The elapsed time covers FFmpeg decoding, NumPy preprocessing, ONNX inference, and L2 normalization for all 100 files. It excludes downloads and model initialization. This was a single run without a warm-up, so it is a reference measurement rather than a rigorous benchmark.

Interpreting the Results

For these 100 selected clips, the CLAP audio embeddings preserved environmental sound categories remarkably well. Fine-grained top-1 accuracy reached 90%, and top-5 reached 100%, even though each class had only one reference. This suggests that the embedding distance captured information related to what produced the sound rather than merely matching identical acoustics.

The errors are interesting as well. Mouse clicks were close to keyboard typing, while drinking was close to tooth brushing. For audio search, returning semantically related sounds may be useful even when the exact label differs.

However, the 90% result is not directly comparable to a standard ESC-50 classification score. The evaluation uses only a fixed subset of folds 1 and 5 and depends heavily on one reference recording per class. It is neither cross-validation over all 2,000 clips nor a test of generalization to an unknown dataset. I also did not investigate possible overlap between CLAP's training data and ESC-50.

The ESC-50 repository documents potential information leakage from class-dependent preprocessing of the original source recordings. In addition, I have not verified that the NumPy preprocessing implementation is numerically identical to Hugging Face's ClapFeatureExtractor. Both are limitations when interpreting the metrics.

The pipeline took about 55 ms per clip. Because preprocessing represents each clip as ten seconds of audio, the result is fast enough to consider for real-time environmental sound retrieval. Still, this sequential 100-clip run does not compare batching or execution providers.

My Takeaway

After testing speaker embeddings, environmental sound embeddings make it clear that the phrase "turn audio into a vector" can hide very different kinds of retained information. Seeing separate recordings of frogs or typing return to nearby positions through nothing more than a 512-dimensional dot product makes CLAP feel promising as a foundation for audio search.
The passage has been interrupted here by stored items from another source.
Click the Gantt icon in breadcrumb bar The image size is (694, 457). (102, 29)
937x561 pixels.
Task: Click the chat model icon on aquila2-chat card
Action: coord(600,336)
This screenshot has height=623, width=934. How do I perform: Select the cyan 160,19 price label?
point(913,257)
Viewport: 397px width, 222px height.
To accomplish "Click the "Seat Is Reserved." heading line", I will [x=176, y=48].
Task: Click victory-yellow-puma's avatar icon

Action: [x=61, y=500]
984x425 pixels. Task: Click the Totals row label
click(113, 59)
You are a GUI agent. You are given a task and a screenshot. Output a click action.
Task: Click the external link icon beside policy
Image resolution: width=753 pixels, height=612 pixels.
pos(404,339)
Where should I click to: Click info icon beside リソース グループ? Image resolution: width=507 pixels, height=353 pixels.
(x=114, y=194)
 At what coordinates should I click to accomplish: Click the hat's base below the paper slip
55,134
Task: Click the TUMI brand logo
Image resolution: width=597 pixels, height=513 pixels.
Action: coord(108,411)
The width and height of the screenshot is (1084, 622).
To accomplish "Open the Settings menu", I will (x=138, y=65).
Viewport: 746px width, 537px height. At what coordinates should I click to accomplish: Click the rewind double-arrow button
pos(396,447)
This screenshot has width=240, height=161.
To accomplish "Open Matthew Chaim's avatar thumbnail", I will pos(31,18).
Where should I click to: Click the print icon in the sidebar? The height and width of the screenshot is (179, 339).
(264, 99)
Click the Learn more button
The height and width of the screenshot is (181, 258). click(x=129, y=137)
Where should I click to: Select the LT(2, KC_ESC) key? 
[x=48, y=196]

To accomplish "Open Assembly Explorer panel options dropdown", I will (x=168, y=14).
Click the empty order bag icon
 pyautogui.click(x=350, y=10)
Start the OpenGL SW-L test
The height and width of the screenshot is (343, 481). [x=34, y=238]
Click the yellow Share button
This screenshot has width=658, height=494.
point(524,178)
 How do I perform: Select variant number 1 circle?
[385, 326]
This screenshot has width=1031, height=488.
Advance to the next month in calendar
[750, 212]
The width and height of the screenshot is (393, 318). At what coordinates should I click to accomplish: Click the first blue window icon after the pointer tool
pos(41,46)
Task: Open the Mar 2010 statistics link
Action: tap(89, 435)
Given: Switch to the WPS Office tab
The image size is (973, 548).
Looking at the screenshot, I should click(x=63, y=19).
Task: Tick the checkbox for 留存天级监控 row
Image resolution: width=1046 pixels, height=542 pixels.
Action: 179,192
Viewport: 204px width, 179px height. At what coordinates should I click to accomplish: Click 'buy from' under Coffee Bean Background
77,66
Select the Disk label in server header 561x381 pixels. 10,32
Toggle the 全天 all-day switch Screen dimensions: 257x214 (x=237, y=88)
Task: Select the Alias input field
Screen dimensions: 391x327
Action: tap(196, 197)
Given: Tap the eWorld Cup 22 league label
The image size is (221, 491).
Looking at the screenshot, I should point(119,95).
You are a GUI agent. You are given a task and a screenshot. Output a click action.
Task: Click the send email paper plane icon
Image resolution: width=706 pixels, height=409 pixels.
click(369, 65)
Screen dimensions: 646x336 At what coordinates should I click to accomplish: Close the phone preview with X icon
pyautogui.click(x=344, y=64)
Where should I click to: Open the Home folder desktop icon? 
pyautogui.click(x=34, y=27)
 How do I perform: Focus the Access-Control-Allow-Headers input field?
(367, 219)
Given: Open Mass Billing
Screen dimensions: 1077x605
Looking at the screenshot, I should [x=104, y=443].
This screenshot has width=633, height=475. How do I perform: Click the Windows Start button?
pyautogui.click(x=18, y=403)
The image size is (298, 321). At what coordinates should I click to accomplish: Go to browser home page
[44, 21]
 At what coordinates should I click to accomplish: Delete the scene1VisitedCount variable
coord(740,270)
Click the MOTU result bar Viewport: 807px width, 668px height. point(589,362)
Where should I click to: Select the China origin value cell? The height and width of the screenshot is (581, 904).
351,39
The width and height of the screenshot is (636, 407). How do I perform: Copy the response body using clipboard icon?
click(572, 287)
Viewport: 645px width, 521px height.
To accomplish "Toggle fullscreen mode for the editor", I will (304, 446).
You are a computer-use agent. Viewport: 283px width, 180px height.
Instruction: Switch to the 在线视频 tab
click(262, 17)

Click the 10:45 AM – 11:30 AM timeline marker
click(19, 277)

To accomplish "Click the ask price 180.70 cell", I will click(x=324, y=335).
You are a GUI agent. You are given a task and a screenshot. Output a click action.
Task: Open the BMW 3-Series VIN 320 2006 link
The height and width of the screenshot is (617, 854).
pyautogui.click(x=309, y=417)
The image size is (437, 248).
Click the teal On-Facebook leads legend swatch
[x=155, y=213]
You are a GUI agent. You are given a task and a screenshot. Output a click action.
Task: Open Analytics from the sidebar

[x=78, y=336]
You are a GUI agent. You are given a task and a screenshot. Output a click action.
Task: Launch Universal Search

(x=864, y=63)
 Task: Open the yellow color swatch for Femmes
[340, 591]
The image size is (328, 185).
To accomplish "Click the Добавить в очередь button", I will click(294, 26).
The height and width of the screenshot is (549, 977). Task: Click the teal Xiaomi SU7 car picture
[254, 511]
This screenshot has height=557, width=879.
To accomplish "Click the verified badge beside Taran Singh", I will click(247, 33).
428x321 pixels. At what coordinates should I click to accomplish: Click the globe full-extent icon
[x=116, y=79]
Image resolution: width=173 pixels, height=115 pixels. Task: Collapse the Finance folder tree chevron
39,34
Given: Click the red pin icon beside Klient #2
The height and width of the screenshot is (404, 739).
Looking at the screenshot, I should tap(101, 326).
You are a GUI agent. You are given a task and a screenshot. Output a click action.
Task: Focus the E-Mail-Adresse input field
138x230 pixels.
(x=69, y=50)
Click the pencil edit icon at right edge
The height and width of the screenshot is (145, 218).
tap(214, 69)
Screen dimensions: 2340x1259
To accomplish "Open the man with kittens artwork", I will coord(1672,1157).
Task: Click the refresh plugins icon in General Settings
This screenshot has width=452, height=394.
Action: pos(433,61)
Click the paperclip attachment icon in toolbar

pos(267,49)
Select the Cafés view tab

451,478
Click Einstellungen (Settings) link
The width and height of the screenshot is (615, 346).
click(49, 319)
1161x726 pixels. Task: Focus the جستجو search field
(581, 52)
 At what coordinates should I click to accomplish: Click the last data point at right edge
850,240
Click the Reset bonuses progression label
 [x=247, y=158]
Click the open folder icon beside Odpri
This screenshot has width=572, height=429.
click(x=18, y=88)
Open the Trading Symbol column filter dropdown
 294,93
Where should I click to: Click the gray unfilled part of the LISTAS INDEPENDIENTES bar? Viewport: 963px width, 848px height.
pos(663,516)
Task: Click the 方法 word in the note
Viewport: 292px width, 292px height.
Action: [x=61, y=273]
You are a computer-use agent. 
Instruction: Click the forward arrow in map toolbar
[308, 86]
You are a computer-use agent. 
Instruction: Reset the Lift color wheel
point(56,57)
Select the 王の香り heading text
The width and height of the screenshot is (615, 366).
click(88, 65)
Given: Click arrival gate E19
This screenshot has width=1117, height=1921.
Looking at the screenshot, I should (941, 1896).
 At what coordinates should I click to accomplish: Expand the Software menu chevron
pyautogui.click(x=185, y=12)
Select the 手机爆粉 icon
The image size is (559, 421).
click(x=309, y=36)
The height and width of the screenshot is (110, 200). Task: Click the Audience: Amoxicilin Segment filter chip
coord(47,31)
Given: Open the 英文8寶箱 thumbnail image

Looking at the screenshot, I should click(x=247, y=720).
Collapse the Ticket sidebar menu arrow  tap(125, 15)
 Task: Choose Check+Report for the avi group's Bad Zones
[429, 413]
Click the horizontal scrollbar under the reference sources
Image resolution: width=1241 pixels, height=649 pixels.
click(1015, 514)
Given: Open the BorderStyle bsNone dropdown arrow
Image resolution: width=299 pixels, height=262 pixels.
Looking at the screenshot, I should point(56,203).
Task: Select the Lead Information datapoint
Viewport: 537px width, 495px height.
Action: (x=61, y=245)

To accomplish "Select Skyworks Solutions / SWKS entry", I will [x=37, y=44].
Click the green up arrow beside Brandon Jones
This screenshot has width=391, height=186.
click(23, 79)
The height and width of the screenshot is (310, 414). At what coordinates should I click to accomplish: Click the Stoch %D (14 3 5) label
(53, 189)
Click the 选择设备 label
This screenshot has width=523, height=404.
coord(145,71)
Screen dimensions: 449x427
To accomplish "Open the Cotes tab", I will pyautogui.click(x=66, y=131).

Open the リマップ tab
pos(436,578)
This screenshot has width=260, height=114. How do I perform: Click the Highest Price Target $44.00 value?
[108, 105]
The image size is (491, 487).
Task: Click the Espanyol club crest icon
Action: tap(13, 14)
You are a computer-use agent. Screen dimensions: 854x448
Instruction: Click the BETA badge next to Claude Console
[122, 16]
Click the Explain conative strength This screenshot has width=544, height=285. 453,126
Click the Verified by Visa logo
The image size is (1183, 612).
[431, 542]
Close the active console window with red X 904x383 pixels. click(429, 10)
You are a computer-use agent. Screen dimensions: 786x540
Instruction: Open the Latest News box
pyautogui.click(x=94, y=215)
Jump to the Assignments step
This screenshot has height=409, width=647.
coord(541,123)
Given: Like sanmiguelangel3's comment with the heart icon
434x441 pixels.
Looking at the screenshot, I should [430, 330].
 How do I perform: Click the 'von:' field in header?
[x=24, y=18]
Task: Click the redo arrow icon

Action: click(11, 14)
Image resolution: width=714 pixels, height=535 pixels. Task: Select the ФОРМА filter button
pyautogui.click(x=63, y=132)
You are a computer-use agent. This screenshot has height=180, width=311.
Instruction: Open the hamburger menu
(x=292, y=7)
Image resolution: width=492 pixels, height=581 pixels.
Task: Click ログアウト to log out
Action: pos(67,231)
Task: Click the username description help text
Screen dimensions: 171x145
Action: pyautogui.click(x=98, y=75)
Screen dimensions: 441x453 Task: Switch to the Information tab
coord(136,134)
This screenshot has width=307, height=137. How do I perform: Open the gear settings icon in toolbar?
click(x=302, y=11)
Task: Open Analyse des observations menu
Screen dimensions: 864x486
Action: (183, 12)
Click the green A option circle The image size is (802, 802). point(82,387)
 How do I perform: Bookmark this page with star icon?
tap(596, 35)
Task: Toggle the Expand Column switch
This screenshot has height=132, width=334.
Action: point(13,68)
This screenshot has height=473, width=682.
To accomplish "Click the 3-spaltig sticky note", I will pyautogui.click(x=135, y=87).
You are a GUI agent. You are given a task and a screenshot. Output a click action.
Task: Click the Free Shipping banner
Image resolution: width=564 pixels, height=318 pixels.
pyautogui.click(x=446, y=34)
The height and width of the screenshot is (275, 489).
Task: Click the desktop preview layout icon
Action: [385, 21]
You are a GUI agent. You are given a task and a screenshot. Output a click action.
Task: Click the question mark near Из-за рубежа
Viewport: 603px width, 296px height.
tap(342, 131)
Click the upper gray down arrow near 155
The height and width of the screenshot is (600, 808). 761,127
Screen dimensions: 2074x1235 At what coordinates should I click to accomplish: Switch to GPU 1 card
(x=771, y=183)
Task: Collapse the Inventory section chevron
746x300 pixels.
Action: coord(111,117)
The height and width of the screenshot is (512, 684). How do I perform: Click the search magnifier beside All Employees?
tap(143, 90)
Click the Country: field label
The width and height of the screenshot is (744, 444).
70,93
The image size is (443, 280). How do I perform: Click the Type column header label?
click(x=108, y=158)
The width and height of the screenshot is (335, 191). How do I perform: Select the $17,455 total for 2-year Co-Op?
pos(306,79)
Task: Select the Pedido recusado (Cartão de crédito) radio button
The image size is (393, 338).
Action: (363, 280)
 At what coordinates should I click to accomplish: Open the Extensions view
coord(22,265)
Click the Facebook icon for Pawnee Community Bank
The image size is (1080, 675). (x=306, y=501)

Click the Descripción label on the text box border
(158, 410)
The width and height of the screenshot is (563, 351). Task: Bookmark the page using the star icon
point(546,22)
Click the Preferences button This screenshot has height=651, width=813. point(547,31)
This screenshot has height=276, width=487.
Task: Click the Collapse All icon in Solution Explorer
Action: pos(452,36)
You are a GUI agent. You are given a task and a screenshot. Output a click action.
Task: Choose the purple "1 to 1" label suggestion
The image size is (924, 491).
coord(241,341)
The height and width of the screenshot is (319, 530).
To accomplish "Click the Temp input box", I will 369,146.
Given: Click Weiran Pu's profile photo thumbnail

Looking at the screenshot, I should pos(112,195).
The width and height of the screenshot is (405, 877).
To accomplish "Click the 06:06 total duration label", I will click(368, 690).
At the same time, a high similarity does not explain itself. The airplane → wind error scored 0.717; the model may have focused on wind noise in the airplane recording, or on something else entirely. This evaluation cannot tell us why.

Next, I would like to test an audio tagging model and see whether it can label multiple acoustic events within a single recording. This will offer a different perspective from embedding-based similarity search and help reveal how much we can identify about what is happening in an environment.